A new study published in Frontiers in Psychology suggests that modern American parents go to great lengths to avoid undesirable birthdays for their children (like Friday the 13th).
If one assumes that the distribution of natural human birth is random, then there should be the same number of births on auspicious days (Christmas Day, St. Patrick’s Day, Valentine’s Day) as on inauspicious days (Halloween, Friday the 13th, September 11). A group of researchers who examined birthday records from the late 1800s to recent years have found that this however is pretty far from the truth.
“Long ago, U.S. American parents greatly overclaimed holidays as their children’s birthdays. These effects were larger for more important holidays, and they grew smaller as births moved to hospitals and became officially documented.”
For example, data from the Social Security Death Index (SSDI) for the period 1890-1910 shows that (reported) birthdays on major public holidays were unnaturally high. During this time, virtually all U.S. births took place at home and birth certificates weren’t sought or issued until after several days since the event.
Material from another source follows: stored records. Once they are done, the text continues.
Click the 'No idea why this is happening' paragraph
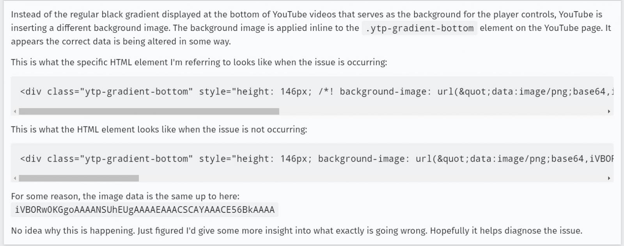 click(x=296, y=231)
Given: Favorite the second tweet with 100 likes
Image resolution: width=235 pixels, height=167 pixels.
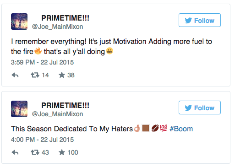Looking at the screenshot, I should tap(62, 152).
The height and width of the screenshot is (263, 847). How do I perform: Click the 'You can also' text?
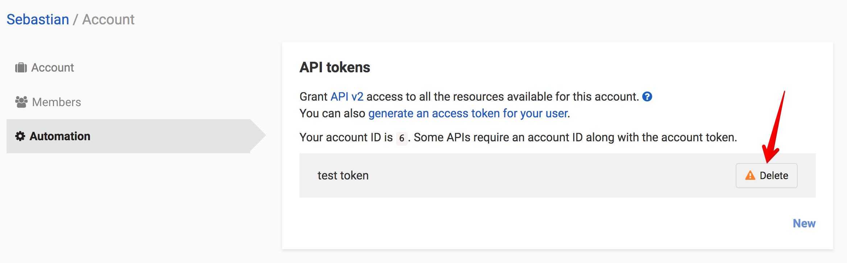click(x=332, y=114)
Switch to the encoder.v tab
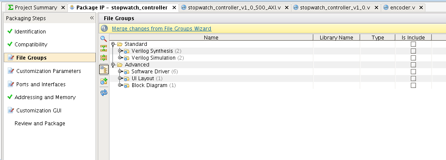 (400, 8)
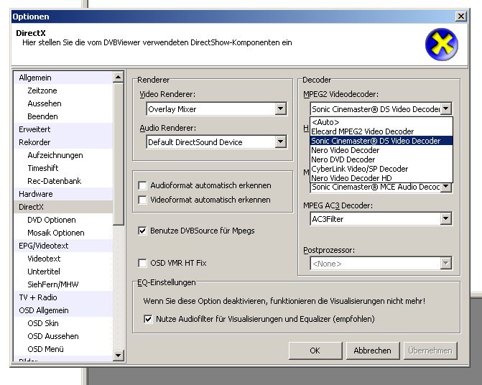Uncheck Benutze DVBSource für Mpegs
The image size is (482, 385).
point(143,231)
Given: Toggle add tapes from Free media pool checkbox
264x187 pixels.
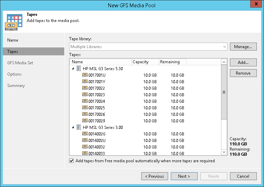Looking at the screenshot, I should click(72, 161).
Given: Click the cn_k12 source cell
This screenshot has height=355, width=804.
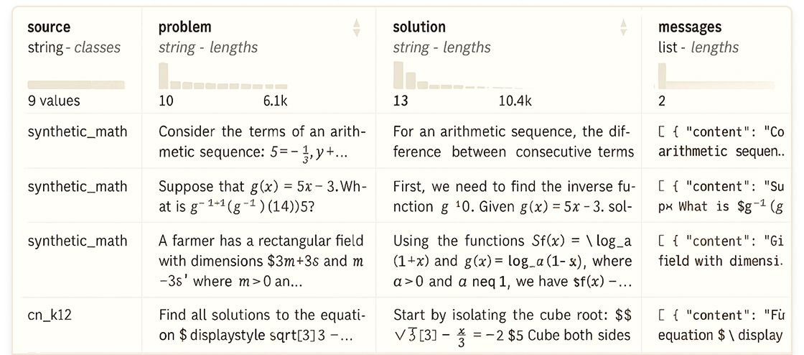Looking at the screenshot, I should tap(50, 315).
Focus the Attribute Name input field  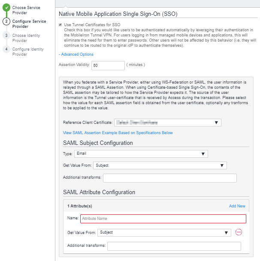[163, 219]
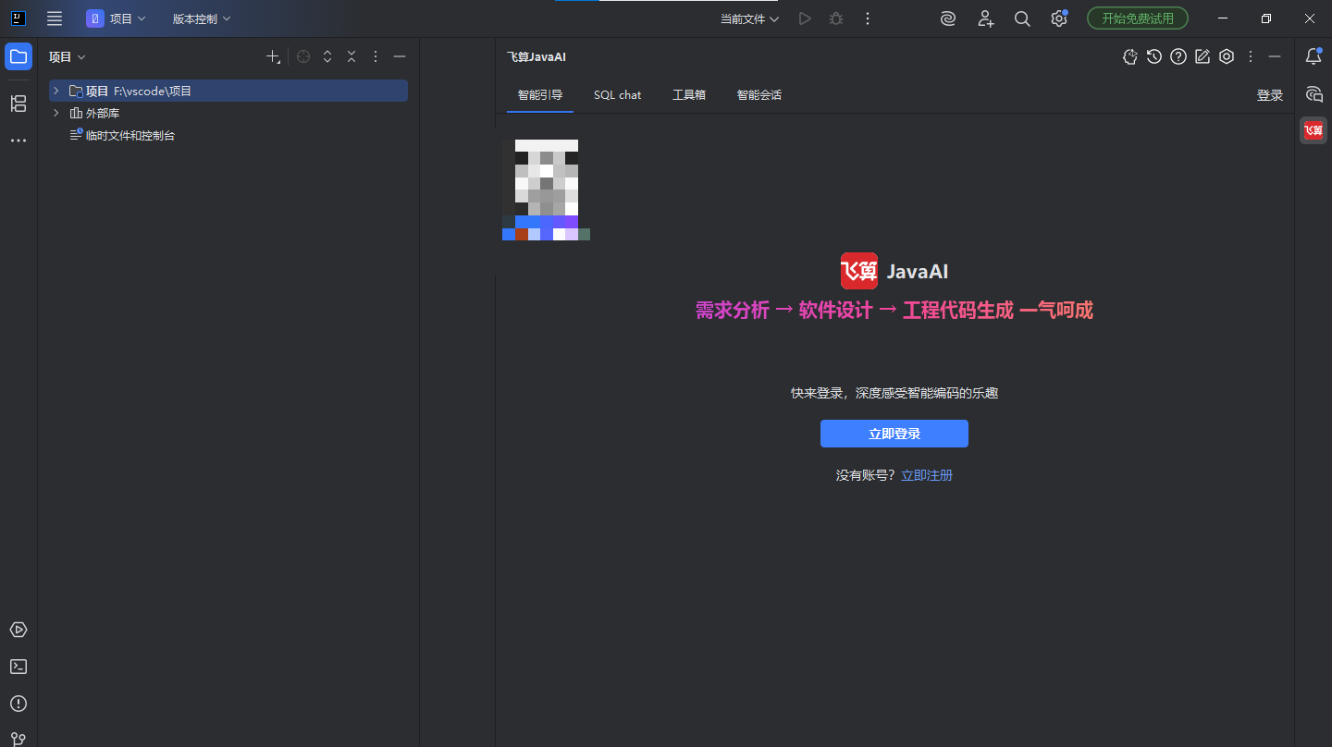Open 飞算JavaAI panel settings gear

point(1227,56)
This, according to the researchers, gave parents some wiggle room when it came to declaring their child’s birthday.
“Where there is wiggle room, there is often wiggling, and such wiggling might reflect motivated social cognition.”
According to records from this time, an extra 66% children were born on Christmas Day (compared to adjacent days) and an extra 62% on New Year’s Day. The number of children born on George Washington’s Birthday, Independence Day, and Decoration Day were 36%, 38%, and 11% higher than the average, respectively. Parents also seem to have overreported birthdays on minor holidays like Valentine’s Day (+23%), Lincoln’s Birthday (+9%), St. Patrick’s Day (+7%) and St. Patrick’s Day (+6%).
One statistic is especially illustrative of the magical thinking behind the phenomenon – the number of births on Halloween days in the same period was 7% less than the average.
“Presumably, parents wanted their children to bask in the reflected glory of saints and saviors but did not want them to glow in the questionable company of ghosts and goblins.”
It seems that this selection of birthdays was also sensitive to the cultural significance of holidays. St. Patrick’s Day is an important holiday for Irish immigrants in the US and Cinco de Mayo (commemoration of Mexican victory over French invaders celebrated on May 5), an important holiday for Mexican immigrants. While reported birthdays on St. Patrick’s Day was three times the average among Irish immigrants, there was no such effect among Mexican immigrants. The pattern was reversed in the case of Cinco de Mayo (twice the average among Mexican immigrants, no effect among Irish immigrants).
After examining data from 1880 to 2000, researchers found that this birthday selection effect reduced markedly during this period. They attribute this to more and more births being officially documented (by 1950, “88% of American women gave birth in hospitals”). In 1950, the birthday selection effects for major holidays (Christmas Day, Independence Day and New Year’s Day) and minor holidays (Valentine’s Day, St. Patrick’s Day, and Lincoln’s birthday) vanished or reduced substantially.
Now, here’s the surprising bit. In the period 1998-2000, the bias for major holidays reversed. In 2000, the number of children born on Christmas Day, Independence Day, and New Year’s Day were only 75% of those on an average day. Birthday selection for minor holidays (Valentine’s Day, St. Patrick’s Day, and Lincoln’s birthday) re-emerged towards the end of the twentieth century. Since birth records are accurate in modern times, negative selection for major holidays and positive selection for minor holidays are real effects (and not due to unfaithful reporting by parents).
“For holidays that are unlikely to overshadow a child’s birthday, modern parents seem to engage in birthday selection. Modern parents gave birth more often than one would expect on George Washington’s birthday—and gave birth less often than one would expect on Christmas Day.”
The re-emergence of birthday selection seems to coincide with another phenomenon – medical interventions like artificial induction of labor and caesarean section becoming commonplace. In two modern databases (ancestry.com’s Virginia birth records and CDC’s birth records) researchers found substantial drops in number of births on Christmas Day and Friday the 13th.
“Modern parents, medical staff, or both groups working together, use modern birth technology to steer strongly away from births on Christmas Day—and for both Christmas Eve and the day just after Christmas Day as well…..
…..Virginia parents clearly avoided Friday the 13th birth dates more fervently than they avoided this birth date on the other 6 days of the week.”
According to the researchers, the evidence uncovered strongly suggests that parents are using birth technologies to avoid undesirable birthdays for their kids. The phenomenon is unique in that modern technology is augmenting the effects of motivated social cognition and magical thinking (ghosts of a bygone era), rather than rational thinking.